With squirrel season opening next Sunday (August 15) it is time to answer some questions that have stacked up since last year’s bushytail season ended.
        
The questions I hear most often involves some of the terminology of squirrel hunting and characteristics of the three species of so-called “tree squirrels.”

Namely, by importance to hunters, these are the fox squirrel (Sciurus niger), gray squirrel (Sciurus carolinensis), and the red squirrel A. K. A. piney (Tamiasciurus hudsonicus). However, the fox squirrel is present in some parts of the state (primarily northern tier counties) as a black color phase.

Also present in some parts of the state is the flying squirrel (Glaucomys volans), but this member of the family is nocturnal in habit and is seldom seen by squirrel hunters.
            
Now to the questions:
            
Which of the three so-called “tree squirrels” is best on the table? 
           
Thinking of palatability, at least in my book, narrows the field down to fox and gray squirrels. I do not know of anyone who ever consumed piney squirrels, but I have heard that they do not offer the same flavor of the other two. They also are quire small in comparison to fox and gray squirrels.
        
As food on the table, I prefer gray squirrel to fox squirrel, but I do not look with jaundiced eye on the latter when fried and served with gravy and homemade biscuits. Fox squirrels are a bit larger than grays, but either is great on the table.


When you write or talk about squirrel hunting, you use the term “cutting.” Would you define this term?
     
This is squirrel a hunter’s term that translates into “feeding on.” For example, if squirrels are said to be cutting on hickory, it means they are feeding on hickory nuts (which they are starting to do now).


What is the significance of squirrels shaking their tails violently? Is this related to mating?
           
Having hunted and observed squirrels for nigh on to 70-years, my unscientific explanation on the relation of tail shaking to mating, is that tail shaking is totally coincidental to mating. Squirrels (including pineys) shake their tails to emphasize the sounds they produce. Tail-shaking--as barking--is a manner of scolding intruders and warning other squirrels of the intruders. When a fox squirrel is in doubt about something it sees or hears it tends to vent its ire by barking and shaking its tail. When a squirrel is barking, its tail will most often be flipping like a buggy whip. When a gray squirrel sees or hears something strange it merely gets out of there.
 
Incidentally, fox and gray squirrels flip their tails up and down when they are curious or angry with an intruder. Piney squirrels flip their tails up and down, but when they want to really vent their ire they may flip their tails from side to side or in a 365 degree circle.

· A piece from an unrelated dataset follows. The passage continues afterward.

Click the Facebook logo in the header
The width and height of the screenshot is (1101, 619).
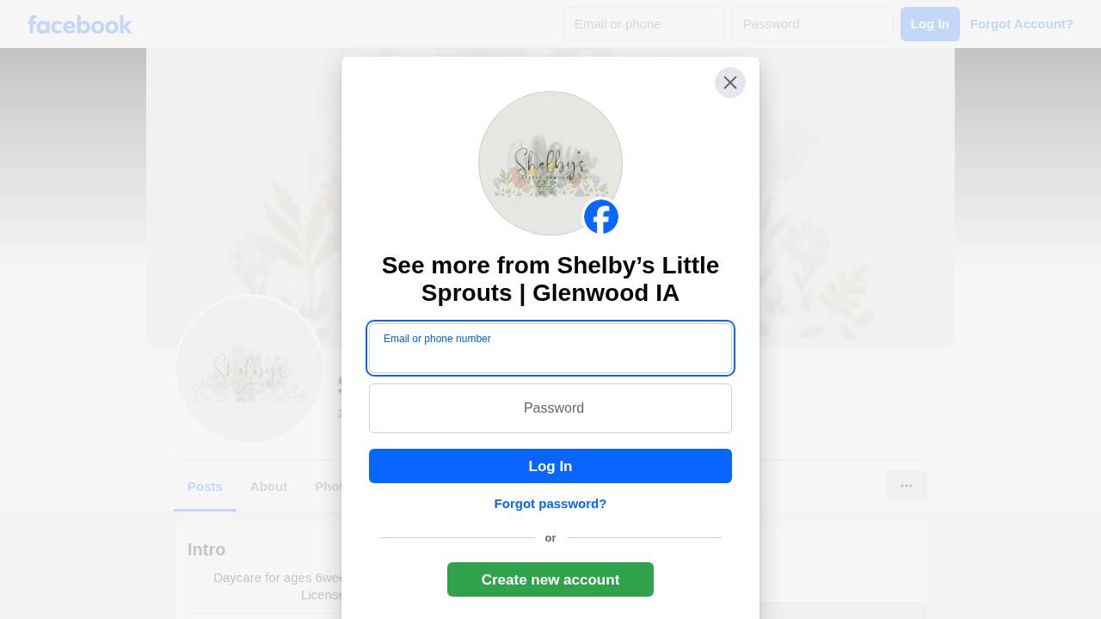click(x=80, y=24)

What is the most important skill involved in squirrel hunting?
        
I consider the ability to move without being heard or seen by a squirrel the most important facet of squirrel hunting. Still, if one can’t hit the squirrel when he gets within shooting range the stalk becomes moot.

Movement over dry leaves, twigs and other noisemaking elements of a wooded area (this includes underbrush) is the key.

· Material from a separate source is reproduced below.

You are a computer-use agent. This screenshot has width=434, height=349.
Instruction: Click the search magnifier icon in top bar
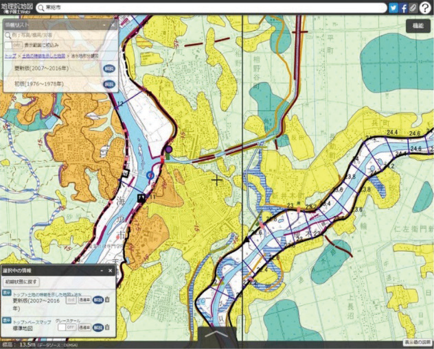click(x=41, y=8)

This starts with being able to put your feet down very gently on the forest floor. My dad, known to folks in our town as a hunter who could kill his limit of squirrels in a woods where there were no squirrels, taught me that placement of the feet as you move into position to shoot is very important. He could cross a forest floor covered with tinder dry leaves without making a sound. He would wear shoes with thin soles and place the heel of the moving foot down slowly and gently, before allowing the rest of that foot to compress the leaves gently.

He also taught me to move when the squirrel being stalked is moving. A squirrel sitting still while cutting through the outer shell of a nut is more alert to movement of a hunter that a squirrel seeking another nut on the ends of limbs.

When moving through brush, never allow leaf-covered limbs to move quickly.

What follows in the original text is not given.